Facendo imbestialire
znetitaly.altervista.org
In gennaio un’intervista al consulente di marketing Simon Sinek
è diventata virale su Facebook. Facendo imbestialire i nati nel
millennio li ha descritti come “difficili da gestire, pieni di diritti,
narcisisti, egocentrici [e] distratti”. Potete immaginare la mia delizia
quando mia mamma mi ha mandato il video: “questo potrebbe spiegare
perché hai così tanti problemi”, ha detto.
Sinek attribuisce le patologie della Generazione Y a “strategie genitoriali deficitarie”, il brutto colpo di rendersi conto che non si può avere qualcosa solo perché lo si vuole e l’infelice accoppiamento di diritti e bassa autostima che i figli del millennio si portano dietro. Secondo Sinek questi problemi sono stati aggravati dall’essere cresciuti in un mondo di Facebook e di Instagram: “siamo in gamba a mostrare alla gente che ‘la vita è meravigliosa, anche se uno è depresso’”. Manca nel resoconto di Sinek la politica del perché i figli del millennio potrebbero sentirsi così. Siamo semplicemente abulici, pigri, stupidi e privi di interessi? O, come sostiene Marcus Gilroy-Ware nel suo nuovo libro Filling the Void [Colmare il vuoto] ci stiamo piegando sotto la tensione del tardo capitalismo?

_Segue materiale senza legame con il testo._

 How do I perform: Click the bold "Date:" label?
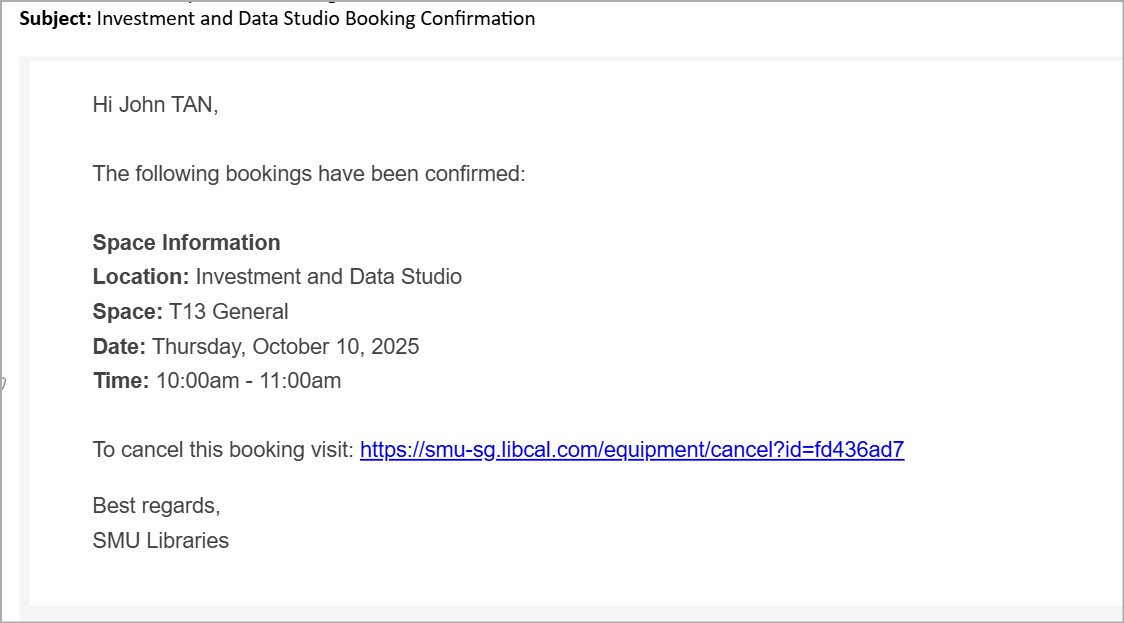click(x=119, y=347)
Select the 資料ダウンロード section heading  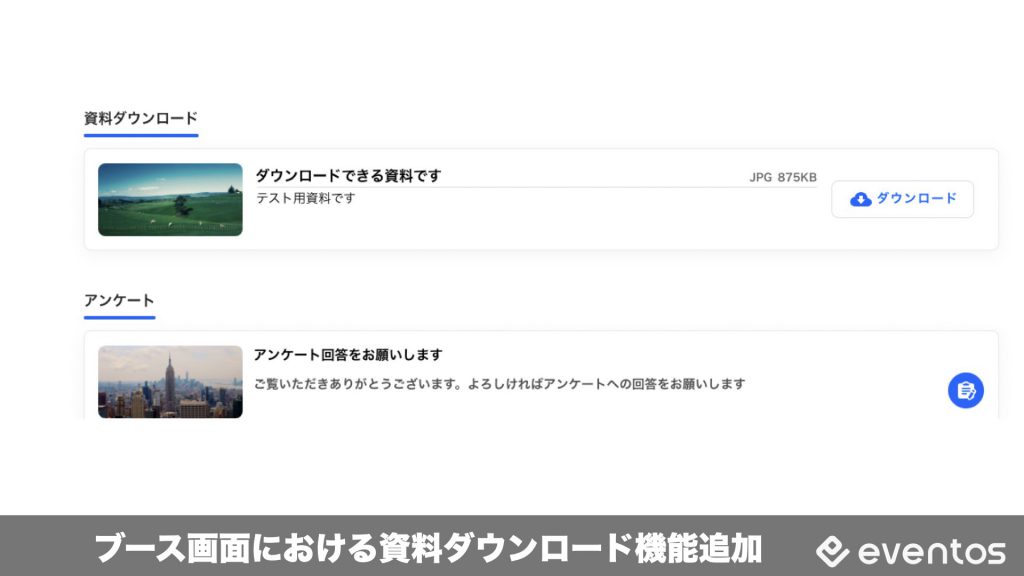(x=140, y=118)
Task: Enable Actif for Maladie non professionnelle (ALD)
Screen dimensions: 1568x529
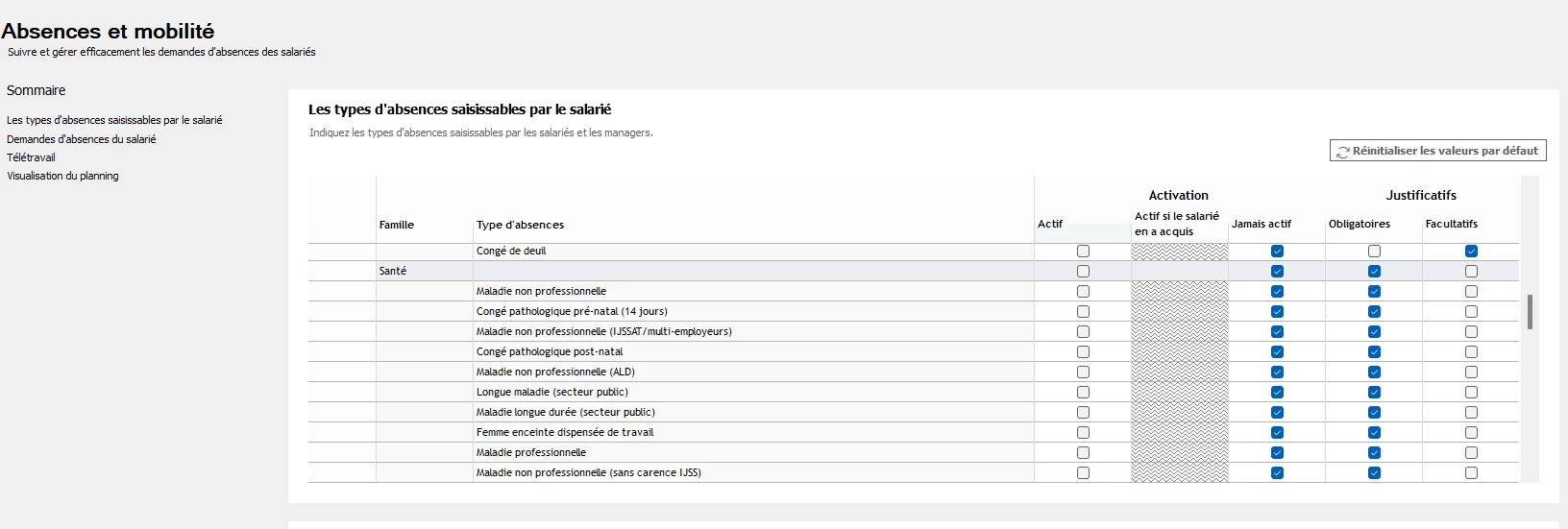Action: point(1083,373)
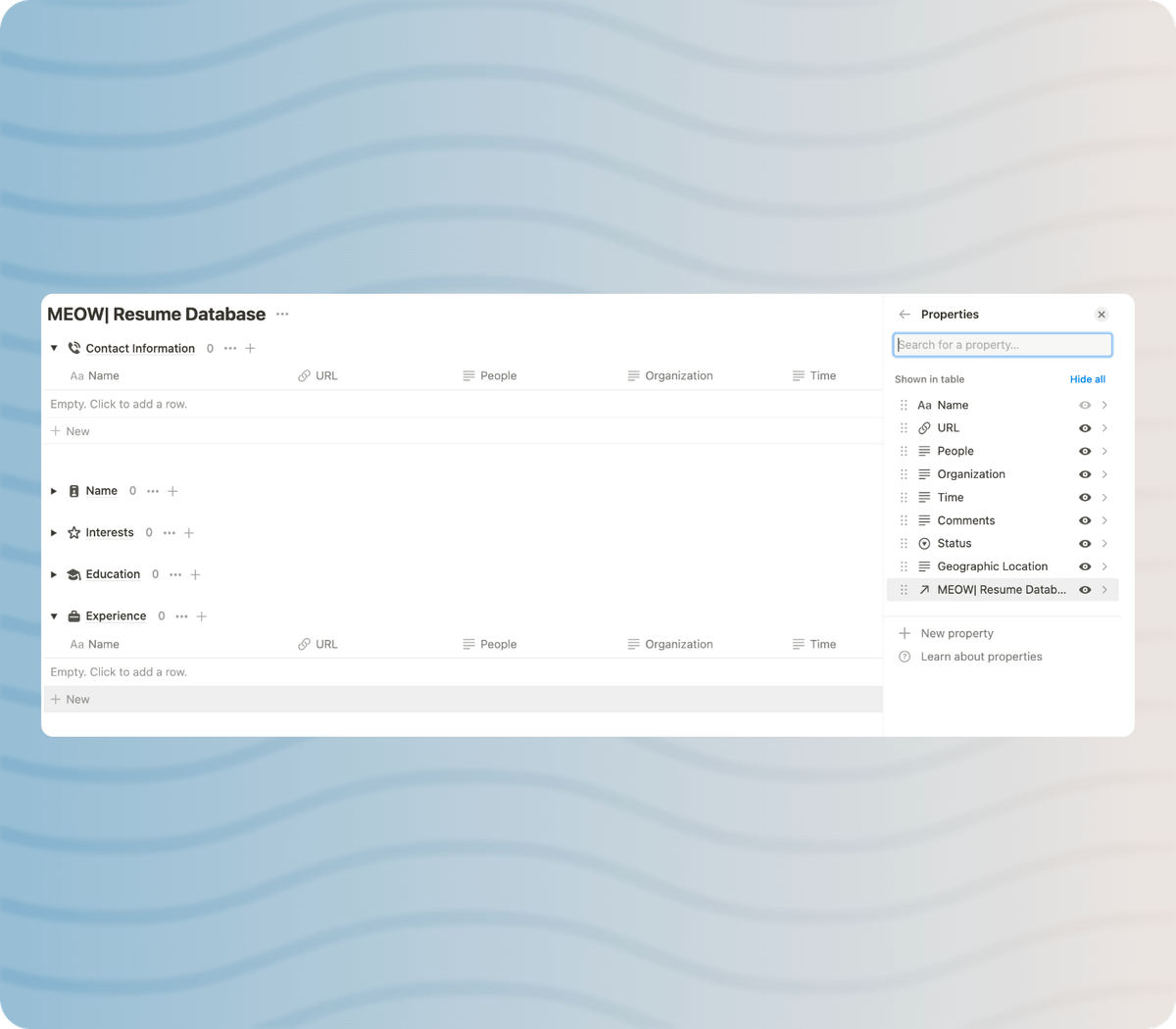Hide the URL property with eye icon
Image resolution: width=1176 pixels, height=1029 pixels.
coord(1085,428)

I media sociali monetizzano la nostra disattenzione. Abbiamo lasciato che si ficcassero nelle nostre vite e a questo punto siamo presi al laccio. Queste piattaforme sono progettate per aggirare tutti gli impulsi di autocontrollo. 1,79 miliardi di noi si collegano ogni mese a Facebook, scrive Gilroy-Ware. Secondo l’agenzia del digitale We Are Social, l’utente medio di media sociali trascorre ogni giorno due ore e tredici minuti sui media sociali, quasi il 15% delle nostre ore da svegli.
Ma la tecnologia è fantastica! Ci teniamo in contatto con i nostri amici e la nostra famiglia in tutto il mondo; possiamo fare un milione di nuove cose utili come scambiare cose che non vogliamo più, leggere le notizie tutto il tempo e ordinare cibo a domicilio; possiamo creare avatar bitmoji per le nostre mamme e creare un costume da elfo per il nonno, giusto in tempo per Natale. E i meme sono davvero divertenti e, dannazione, a volte fanno piangere per un minuto. Si può anche avere un’applicazione chiamata Moment che controlla il tempo davanti allo schermo e incoraggia a scollegarsi (contiene acquisti in-app).

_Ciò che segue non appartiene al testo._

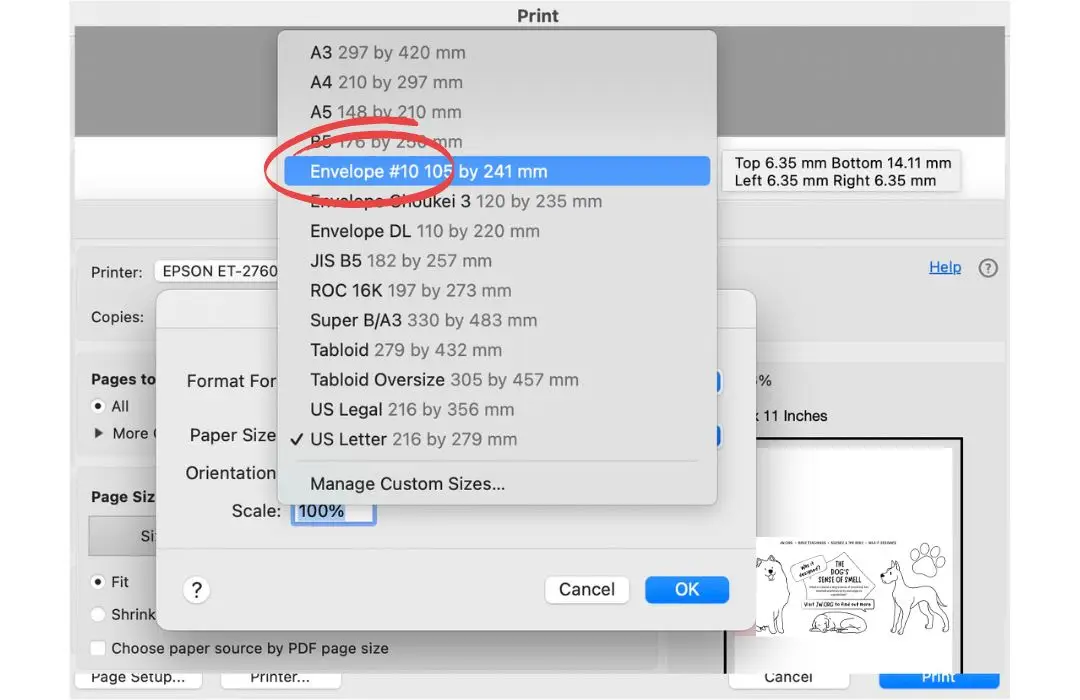Open Manage Custom Sizes
The image size is (1080, 700).
(x=407, y=484)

Filling the Void offre un vasto resoconto dei mali dei media sociali: come Facebook e Twitter erodono il giornalismo e la diffusione di notizie, con i loro algoritmi che determinano in modo misterioso la portata del contenuto, i loro cinici interessi pubblicitari che censurano video di Black Lives Matter e del movimento BDS. Siamo drogati. I nostri telefoni ci interrompono il sonno, ci distraggono mentre guidiamo, in alcuni casi disgraziati facendoci cadere da scogli mentre ci facciamo un selfie.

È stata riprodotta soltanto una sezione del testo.